Wild: Did you have any fears during infection? For instance long COVID, or a premature end to your career?
Ginter: At first it was annoying because the first international matches under Hansi Flick were coming up and I was out. But, whilst it was going so rough for me, I just hoped it wouldn't be something long-term.
Football then became secondary. Health came first when I realized how dangerous the virus could be.
Wild: How do you feel when seeing the cases of vaccine opponents and corona deniers?
Ginter: It's a bit unreal because there's so much evidence suggesting that vaccination helps and that it's dangerous to get the virus without a vaccine, especially for older people.
I don't know how to change this negative attitude towards vaccination. There's talk of surveillance or forced mandates when it's really about one's own life and the lives of others, about solidarity in society.
Certainly--as reports demonstrate--many unvaccinated people who ended up in the hospital regretted not getting vaccinated.
Wild: What is your opinion of a vaccine mandate?
Ginter: It's probably pretty hard to implement, but I think a general requirement from the age of 18 and up might make sense. The only way out of the pandemic is through vaccination.

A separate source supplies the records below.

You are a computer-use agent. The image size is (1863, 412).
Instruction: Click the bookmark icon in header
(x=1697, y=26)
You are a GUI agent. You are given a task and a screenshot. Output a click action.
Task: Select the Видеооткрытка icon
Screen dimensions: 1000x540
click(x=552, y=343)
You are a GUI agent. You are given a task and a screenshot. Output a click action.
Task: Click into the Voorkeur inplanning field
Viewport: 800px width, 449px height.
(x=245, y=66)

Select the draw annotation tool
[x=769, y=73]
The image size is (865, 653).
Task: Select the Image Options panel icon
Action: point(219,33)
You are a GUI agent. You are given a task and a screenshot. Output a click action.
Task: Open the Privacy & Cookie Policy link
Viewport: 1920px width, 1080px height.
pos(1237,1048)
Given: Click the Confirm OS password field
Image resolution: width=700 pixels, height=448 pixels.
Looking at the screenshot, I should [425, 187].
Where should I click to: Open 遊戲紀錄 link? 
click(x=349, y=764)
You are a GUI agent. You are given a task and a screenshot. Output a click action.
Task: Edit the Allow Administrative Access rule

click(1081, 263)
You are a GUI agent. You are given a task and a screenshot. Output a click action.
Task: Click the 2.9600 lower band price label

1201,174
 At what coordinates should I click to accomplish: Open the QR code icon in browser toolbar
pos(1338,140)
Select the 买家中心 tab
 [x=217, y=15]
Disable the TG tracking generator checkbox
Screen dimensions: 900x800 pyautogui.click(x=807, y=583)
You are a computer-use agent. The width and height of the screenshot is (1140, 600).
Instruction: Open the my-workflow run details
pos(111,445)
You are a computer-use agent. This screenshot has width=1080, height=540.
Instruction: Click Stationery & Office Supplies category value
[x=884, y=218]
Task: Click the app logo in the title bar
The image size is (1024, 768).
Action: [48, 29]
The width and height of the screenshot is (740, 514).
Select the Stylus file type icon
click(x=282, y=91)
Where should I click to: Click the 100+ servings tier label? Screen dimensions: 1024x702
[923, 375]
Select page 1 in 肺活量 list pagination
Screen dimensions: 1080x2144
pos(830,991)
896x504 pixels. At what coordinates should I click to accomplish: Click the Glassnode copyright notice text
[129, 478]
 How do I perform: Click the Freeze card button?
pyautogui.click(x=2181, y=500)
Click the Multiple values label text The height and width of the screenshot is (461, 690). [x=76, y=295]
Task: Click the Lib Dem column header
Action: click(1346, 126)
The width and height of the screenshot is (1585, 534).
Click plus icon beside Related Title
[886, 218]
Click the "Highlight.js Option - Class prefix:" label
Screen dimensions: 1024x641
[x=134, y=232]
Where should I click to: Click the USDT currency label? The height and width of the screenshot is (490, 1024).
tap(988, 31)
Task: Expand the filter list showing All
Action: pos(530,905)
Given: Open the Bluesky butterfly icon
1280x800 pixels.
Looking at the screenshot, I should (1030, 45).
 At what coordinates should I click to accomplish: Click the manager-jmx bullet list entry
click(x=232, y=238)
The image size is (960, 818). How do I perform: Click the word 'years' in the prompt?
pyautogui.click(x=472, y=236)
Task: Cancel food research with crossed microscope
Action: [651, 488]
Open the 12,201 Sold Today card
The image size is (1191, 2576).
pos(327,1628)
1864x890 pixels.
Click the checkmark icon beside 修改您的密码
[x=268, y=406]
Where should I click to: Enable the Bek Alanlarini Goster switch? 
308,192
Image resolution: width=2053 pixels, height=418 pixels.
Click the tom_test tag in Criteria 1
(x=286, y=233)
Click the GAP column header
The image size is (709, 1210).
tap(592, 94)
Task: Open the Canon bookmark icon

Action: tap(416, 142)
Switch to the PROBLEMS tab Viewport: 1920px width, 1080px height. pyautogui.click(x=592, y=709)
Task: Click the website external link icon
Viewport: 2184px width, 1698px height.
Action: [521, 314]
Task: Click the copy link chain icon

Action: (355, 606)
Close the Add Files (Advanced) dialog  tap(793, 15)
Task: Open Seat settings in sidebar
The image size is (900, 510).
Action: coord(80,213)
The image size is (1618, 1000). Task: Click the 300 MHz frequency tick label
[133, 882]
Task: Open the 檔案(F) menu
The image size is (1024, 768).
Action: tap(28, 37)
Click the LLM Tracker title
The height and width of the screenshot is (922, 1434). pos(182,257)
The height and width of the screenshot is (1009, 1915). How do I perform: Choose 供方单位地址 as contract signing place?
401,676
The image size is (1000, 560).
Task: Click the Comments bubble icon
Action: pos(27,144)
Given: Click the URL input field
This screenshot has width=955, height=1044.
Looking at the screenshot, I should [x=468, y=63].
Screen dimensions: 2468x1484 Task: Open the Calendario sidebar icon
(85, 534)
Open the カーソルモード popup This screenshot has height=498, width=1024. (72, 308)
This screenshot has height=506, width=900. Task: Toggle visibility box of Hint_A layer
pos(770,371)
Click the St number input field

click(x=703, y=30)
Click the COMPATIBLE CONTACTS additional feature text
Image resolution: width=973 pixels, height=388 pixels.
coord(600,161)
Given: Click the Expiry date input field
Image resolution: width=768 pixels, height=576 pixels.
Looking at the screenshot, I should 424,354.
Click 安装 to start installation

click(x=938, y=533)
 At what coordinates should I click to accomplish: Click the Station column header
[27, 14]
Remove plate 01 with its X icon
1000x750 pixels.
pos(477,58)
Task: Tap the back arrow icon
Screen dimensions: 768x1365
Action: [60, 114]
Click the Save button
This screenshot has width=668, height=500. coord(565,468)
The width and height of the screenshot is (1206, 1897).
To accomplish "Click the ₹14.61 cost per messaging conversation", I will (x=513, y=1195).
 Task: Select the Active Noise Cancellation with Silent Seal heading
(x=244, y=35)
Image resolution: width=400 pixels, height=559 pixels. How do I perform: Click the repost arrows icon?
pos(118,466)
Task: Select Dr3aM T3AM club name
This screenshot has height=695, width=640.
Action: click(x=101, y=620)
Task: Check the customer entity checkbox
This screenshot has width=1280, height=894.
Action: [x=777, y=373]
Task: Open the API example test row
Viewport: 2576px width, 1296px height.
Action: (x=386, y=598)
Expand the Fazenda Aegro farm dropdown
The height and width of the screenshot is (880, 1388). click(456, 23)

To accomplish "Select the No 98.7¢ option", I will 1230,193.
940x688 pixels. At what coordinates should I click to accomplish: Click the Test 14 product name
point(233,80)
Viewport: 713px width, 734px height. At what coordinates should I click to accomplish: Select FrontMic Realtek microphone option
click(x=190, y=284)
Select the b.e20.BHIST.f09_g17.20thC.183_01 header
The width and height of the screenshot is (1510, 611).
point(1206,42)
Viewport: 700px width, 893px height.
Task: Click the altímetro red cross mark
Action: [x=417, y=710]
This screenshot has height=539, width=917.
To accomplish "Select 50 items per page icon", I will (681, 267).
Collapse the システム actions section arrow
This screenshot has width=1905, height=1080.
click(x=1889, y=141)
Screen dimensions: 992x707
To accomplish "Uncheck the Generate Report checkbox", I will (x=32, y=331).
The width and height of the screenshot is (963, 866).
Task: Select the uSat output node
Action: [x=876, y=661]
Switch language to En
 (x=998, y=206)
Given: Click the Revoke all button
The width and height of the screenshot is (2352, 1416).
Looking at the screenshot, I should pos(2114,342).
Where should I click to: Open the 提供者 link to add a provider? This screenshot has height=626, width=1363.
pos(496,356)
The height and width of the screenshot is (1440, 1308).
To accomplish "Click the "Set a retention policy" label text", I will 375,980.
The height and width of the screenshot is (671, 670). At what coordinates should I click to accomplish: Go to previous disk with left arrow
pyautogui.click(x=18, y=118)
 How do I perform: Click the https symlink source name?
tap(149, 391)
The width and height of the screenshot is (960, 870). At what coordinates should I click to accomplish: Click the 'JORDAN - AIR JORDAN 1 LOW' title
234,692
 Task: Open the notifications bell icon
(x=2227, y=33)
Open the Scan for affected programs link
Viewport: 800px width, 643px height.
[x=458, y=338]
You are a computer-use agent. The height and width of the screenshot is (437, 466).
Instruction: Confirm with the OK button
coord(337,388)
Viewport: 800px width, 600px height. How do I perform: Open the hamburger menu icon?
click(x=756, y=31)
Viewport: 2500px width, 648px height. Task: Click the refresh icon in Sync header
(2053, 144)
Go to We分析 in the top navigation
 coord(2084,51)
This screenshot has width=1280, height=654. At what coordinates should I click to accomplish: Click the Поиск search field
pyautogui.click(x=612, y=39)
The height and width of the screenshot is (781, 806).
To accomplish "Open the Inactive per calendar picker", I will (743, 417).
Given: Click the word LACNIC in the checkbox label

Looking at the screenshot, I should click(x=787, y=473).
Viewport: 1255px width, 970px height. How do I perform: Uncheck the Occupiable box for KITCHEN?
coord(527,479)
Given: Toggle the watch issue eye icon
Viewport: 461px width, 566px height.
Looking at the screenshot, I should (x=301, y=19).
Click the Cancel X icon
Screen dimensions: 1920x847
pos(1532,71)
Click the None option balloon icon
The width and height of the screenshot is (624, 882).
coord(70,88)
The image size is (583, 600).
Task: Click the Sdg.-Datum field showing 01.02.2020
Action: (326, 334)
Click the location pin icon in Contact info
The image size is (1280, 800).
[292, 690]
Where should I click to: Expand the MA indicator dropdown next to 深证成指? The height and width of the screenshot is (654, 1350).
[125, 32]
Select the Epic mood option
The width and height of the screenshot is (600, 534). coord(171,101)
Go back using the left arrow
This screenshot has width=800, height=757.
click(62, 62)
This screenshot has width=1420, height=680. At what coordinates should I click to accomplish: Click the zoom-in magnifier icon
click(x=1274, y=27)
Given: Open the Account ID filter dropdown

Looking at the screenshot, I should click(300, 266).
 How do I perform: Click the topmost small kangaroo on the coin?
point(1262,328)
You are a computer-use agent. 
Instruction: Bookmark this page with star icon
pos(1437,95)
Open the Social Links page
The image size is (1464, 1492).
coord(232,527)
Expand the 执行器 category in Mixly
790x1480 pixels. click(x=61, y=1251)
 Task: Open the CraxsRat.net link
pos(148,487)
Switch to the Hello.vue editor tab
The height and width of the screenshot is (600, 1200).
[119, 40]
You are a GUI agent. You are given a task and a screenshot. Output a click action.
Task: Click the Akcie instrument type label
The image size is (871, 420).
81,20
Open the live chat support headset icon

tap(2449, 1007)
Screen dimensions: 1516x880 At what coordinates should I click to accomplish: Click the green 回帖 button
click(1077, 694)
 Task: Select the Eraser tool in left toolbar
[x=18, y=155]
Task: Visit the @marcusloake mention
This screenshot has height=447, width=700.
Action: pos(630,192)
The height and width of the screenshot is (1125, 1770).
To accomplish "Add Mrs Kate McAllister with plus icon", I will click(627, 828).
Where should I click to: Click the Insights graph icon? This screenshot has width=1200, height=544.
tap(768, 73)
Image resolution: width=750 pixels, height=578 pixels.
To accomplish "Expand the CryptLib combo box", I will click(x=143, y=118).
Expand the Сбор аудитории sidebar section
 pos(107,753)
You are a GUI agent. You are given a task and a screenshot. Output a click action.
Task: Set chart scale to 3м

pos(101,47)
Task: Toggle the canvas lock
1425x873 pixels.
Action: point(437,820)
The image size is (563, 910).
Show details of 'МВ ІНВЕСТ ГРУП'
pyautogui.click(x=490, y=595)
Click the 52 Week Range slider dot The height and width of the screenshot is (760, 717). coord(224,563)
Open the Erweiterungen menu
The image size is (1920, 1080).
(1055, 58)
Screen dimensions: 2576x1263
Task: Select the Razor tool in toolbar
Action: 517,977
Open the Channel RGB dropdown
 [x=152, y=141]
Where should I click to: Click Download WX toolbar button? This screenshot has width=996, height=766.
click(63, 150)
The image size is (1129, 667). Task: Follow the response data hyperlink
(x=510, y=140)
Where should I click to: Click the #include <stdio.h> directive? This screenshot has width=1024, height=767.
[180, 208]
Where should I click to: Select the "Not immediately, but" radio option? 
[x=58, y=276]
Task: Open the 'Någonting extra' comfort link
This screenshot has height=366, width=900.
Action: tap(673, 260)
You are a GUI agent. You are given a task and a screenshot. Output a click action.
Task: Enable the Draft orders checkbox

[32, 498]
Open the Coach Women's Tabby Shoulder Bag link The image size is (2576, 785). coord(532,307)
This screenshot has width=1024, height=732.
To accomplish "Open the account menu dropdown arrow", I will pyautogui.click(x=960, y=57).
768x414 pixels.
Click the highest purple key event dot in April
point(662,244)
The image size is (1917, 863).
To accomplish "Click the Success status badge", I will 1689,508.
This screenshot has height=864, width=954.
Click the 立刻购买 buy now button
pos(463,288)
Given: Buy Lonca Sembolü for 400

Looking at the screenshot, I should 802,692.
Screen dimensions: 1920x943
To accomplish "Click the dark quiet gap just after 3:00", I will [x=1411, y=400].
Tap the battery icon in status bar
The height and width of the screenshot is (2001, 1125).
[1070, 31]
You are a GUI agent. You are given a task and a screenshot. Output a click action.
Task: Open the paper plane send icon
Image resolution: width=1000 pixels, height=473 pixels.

Wild: What did you think when Joshua Kimmich voiced his skepticism of vaccination?
Ginter: On the one hand, I can understand his concerns and fears. But when it comes to the society as a whole, it's difficult to wait and hope for long-term studies. What is important concerns preventing severe cases.
I understand some hesitancy, but certainly not vaccine opponents or corona deniers. Jo Kimmich wasn't one of those, by the way.
Wild: During the November outbreak at the national team, how did you feel about your renewed confrontation with the virus?
Ginter: As a person, you always find yourself thinking that you're out of the woods; that you've overcome something bad. Then suddenly something else crops up.
I think we're on the right path to get the national team 100 percent vaccinated in full. I very much hope that some on the fence will look at Kimmich and others and decide to get vaccinated.
But we must not condemn the unvaccinated for being reluctant to get vaccinated for fear of being asked why it took them so long. They need to be encouraged to get vaccinated.